Schematic overview of Wnt signaling during embryonic mammary gland development in the mouse. Initiation of mammary gland development proceeds through three inductive epithelial-mesenchymal signals. (i) Embryonic dermis instructs the overlying ectoderm to initiate placode formation. (ii) Epithelial placode signals to mesenchymal fibroblasts to form mesenchymal condensations. (iii) Mesenchymal condensations signal to the overlying bud to stimulate proliferation and downgrowth into the developing dermis. (iv) Subsequently, as the bud invaginates into the underlying mesenchyme, mammary mesenchymal cells surround the developing bud.
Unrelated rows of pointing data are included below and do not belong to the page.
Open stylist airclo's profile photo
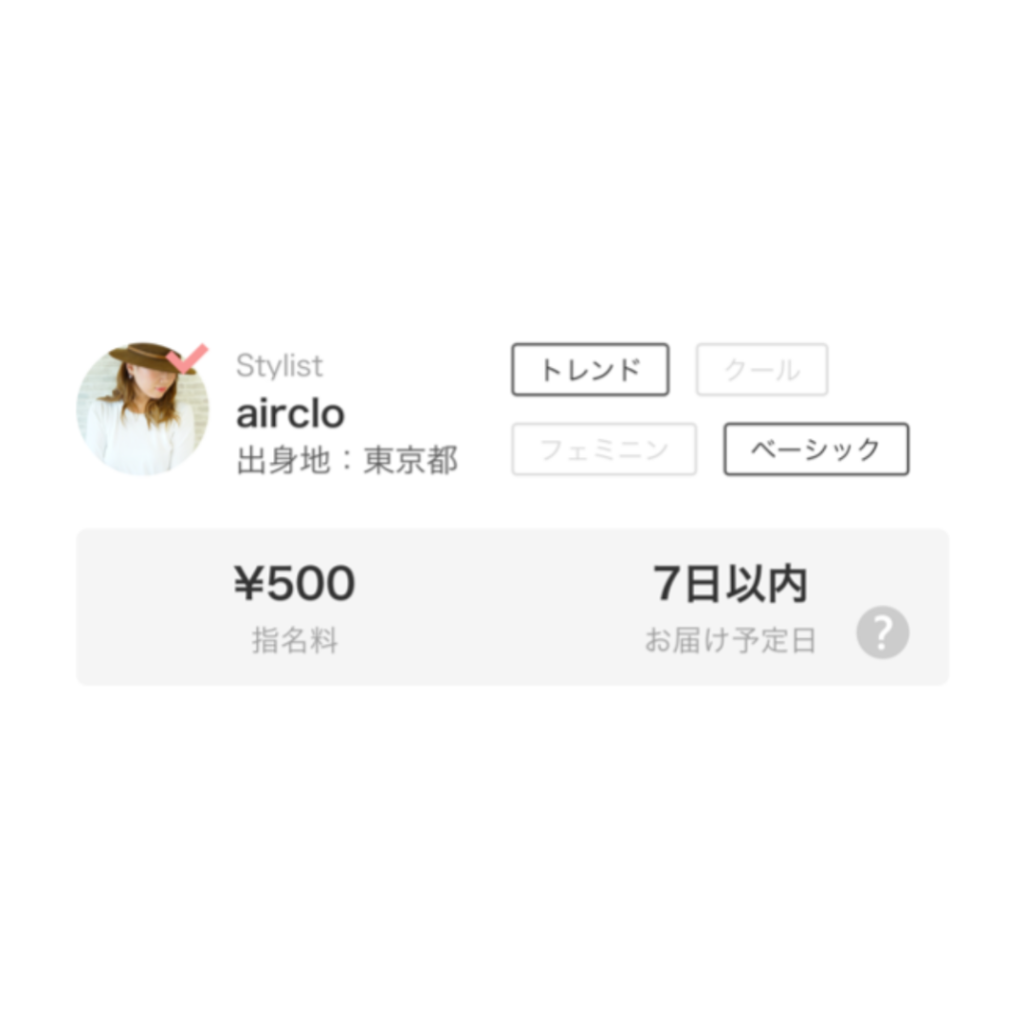This screenshot has width=1024, height=1024. 143,409
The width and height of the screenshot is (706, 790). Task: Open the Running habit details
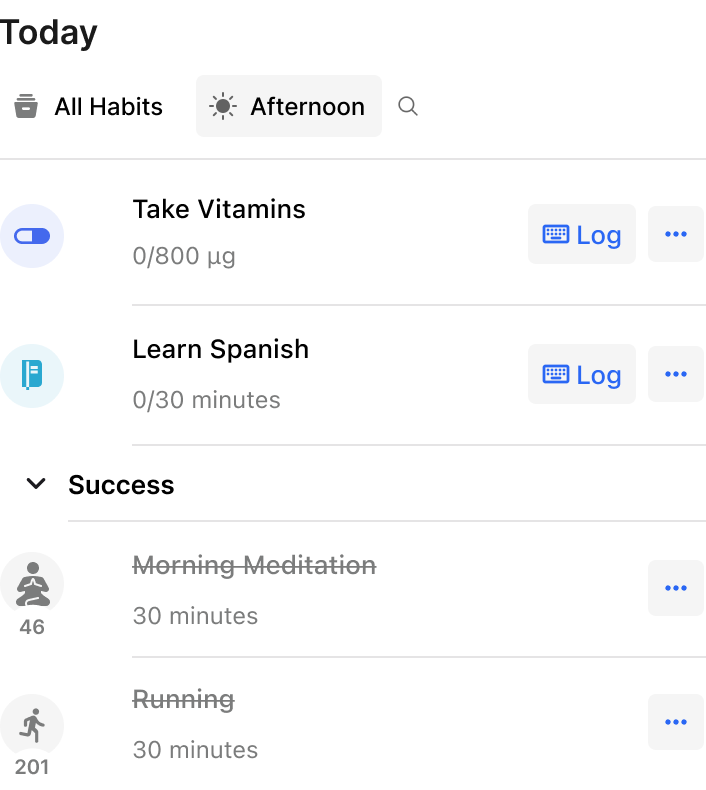pyautogui.click(x=183, y=700)
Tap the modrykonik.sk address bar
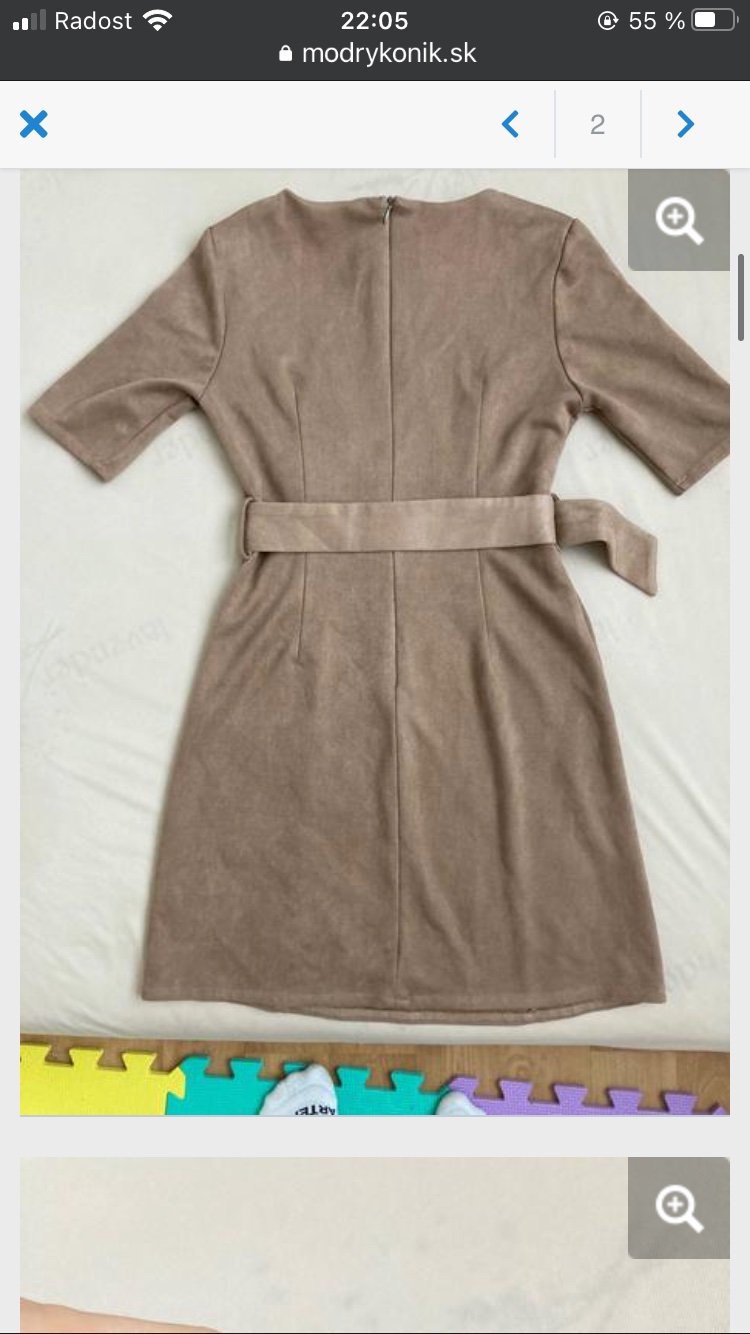This screenshot has height=1334, width=750. click(376, 54)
A secondary mesenchyme, which gives rise to the future fat pad begins to develop. (v) The mammary sprout continues to proliferate and grow downward into the presumptive fat pad giving rise to a rudimentary ductal structure of 15–20 branches (vi). The nipple sheath also develops from the epidermal cells. Blue cells represent Wnt signalling activity during mammary gland development in TOPGAL (top) and TOP-lacZ transgenic embryos.

Figure 5

Proposed interactions between progesterone receptor (PR) and β-catenin signaling during alveologenesis. In the normal virgin mammary gland, PR induces a non-uniform PR expression pattern and competence to respond to β-catenin in alveolar progenitors (blue) during ductal maturation. During early pregnancy, PR-Wnt4 signaling induces expansion of ductal progenitors (yellow) to form side-branches through βcatenin-independent routes. PR and PRL (prolactin) cooperate to induce alveologenesis, a process that is β-catenin-dependent. Later in pregnancy, PR restrains and PRL promote alveolar differentiation. β-catenin is required for alveologenesis and may participate at multiple steps in the secretory differentiation pathway.